DIRECTIONS FOR THIS TASK.
Would you copy each line of the records that includes the word "agent"?
_ _ _ _ _ _ _
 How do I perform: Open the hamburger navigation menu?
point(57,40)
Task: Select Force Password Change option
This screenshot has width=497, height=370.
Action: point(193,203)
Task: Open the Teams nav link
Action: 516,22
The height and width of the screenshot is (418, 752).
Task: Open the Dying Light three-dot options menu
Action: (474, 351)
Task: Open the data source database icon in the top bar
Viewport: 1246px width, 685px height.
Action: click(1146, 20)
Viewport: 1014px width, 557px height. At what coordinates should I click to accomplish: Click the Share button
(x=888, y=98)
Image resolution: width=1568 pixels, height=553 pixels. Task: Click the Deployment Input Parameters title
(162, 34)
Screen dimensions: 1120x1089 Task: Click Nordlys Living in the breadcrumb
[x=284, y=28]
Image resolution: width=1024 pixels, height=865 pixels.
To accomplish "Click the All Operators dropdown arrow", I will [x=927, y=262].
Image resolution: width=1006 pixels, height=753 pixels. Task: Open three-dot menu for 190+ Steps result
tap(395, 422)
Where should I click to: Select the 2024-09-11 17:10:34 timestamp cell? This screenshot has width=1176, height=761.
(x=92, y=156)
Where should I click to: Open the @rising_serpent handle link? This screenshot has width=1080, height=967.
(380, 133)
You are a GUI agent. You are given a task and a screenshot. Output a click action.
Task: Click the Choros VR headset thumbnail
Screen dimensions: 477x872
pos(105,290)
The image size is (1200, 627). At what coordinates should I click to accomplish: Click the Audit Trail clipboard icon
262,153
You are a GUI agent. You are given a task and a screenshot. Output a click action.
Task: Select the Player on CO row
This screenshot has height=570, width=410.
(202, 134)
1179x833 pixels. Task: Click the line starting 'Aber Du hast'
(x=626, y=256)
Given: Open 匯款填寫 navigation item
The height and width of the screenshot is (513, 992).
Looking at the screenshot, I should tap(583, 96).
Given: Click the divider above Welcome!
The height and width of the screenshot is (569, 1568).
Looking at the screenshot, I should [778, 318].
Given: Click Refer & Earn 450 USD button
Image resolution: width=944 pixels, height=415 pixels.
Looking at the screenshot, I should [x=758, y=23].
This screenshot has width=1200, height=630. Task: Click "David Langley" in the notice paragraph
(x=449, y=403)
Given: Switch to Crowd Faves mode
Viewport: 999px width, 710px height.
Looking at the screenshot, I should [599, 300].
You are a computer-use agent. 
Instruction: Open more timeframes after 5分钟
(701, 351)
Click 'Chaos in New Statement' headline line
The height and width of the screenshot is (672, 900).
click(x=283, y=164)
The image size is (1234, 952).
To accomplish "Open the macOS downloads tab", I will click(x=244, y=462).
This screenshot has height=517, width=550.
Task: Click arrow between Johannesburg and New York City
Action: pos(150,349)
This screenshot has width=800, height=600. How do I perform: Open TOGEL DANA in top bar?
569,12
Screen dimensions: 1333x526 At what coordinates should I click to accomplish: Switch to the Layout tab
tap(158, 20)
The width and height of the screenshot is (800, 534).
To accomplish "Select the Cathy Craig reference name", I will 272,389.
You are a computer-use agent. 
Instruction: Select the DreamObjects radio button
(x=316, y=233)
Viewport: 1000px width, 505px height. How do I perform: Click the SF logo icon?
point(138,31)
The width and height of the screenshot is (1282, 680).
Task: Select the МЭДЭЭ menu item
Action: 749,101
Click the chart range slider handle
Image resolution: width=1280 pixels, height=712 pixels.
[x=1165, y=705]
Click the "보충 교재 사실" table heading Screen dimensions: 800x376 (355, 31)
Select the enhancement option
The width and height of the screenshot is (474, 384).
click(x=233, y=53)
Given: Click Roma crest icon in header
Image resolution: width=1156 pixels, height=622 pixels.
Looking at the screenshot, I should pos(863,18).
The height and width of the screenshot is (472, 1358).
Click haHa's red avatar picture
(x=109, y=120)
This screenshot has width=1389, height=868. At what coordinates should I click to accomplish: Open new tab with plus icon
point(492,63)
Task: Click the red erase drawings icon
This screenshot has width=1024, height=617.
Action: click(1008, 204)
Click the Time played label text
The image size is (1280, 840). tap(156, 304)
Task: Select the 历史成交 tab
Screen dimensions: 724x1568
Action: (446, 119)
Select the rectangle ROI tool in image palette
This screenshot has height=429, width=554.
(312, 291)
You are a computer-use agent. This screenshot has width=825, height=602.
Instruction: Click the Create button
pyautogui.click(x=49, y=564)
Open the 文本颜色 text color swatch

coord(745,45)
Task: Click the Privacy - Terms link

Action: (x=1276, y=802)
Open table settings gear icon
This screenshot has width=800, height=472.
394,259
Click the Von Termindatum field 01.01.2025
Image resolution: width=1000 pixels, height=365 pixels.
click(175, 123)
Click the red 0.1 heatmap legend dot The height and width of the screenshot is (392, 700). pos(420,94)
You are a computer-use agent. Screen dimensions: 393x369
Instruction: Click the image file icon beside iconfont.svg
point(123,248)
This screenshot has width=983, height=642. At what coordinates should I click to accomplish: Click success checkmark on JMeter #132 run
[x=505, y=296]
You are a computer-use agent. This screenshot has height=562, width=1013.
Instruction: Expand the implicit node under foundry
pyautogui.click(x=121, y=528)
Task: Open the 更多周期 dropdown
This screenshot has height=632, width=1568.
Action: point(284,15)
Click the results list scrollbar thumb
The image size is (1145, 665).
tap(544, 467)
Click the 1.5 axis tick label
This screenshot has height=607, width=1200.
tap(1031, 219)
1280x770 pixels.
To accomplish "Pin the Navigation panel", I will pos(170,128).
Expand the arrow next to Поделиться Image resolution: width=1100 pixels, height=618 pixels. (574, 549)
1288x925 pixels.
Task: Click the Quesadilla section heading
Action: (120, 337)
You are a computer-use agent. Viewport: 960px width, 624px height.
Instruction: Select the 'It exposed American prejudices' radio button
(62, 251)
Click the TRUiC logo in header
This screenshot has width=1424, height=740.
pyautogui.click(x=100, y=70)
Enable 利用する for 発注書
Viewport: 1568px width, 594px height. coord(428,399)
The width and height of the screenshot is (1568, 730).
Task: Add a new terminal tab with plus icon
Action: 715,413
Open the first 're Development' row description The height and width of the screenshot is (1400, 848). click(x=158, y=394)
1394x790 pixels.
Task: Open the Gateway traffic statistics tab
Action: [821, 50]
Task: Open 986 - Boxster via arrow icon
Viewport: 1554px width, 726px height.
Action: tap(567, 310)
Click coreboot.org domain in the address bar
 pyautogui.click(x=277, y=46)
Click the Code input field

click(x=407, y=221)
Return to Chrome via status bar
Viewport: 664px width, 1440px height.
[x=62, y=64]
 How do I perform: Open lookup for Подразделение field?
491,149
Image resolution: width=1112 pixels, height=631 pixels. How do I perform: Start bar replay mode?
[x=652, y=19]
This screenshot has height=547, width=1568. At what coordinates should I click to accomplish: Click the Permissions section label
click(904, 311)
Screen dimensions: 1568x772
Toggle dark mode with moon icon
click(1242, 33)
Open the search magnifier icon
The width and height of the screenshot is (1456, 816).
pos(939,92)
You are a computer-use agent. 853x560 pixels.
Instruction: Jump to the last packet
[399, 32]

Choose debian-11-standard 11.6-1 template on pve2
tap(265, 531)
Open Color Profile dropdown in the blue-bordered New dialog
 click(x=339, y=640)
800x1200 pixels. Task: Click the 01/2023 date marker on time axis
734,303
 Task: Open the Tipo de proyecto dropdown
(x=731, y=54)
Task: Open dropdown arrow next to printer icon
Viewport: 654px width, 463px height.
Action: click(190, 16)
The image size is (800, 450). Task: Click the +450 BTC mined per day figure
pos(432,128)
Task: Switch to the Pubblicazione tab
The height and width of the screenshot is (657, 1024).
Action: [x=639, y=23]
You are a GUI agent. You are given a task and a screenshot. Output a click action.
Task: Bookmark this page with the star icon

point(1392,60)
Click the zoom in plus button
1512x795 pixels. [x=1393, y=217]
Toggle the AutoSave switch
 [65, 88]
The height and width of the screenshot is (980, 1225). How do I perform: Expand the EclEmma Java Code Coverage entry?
_ _ _ _ _ _ _
YOUR SOLUTION.
You are a GUI agent. You are given a task and a screenshot. Output a click action.
You are a GUI agent. You are given a task and a screenshot. Output a click action.
You are a computer-use agent. 
You are a computer-use agent. 
You are a computer-use agent. This screenshot has width=825, height=602.
You are a computer-use agent. Screen dimensions: 393x369
You are a computer-use agent. This screenshot has height=562, width=1013.
You are a computer-use agent. Viewport: 960px width, 624px height.
You are a computer-use agent. 853x560 pixels.
You are a GUI agent. You are given a task and a screenshot. Output a click action.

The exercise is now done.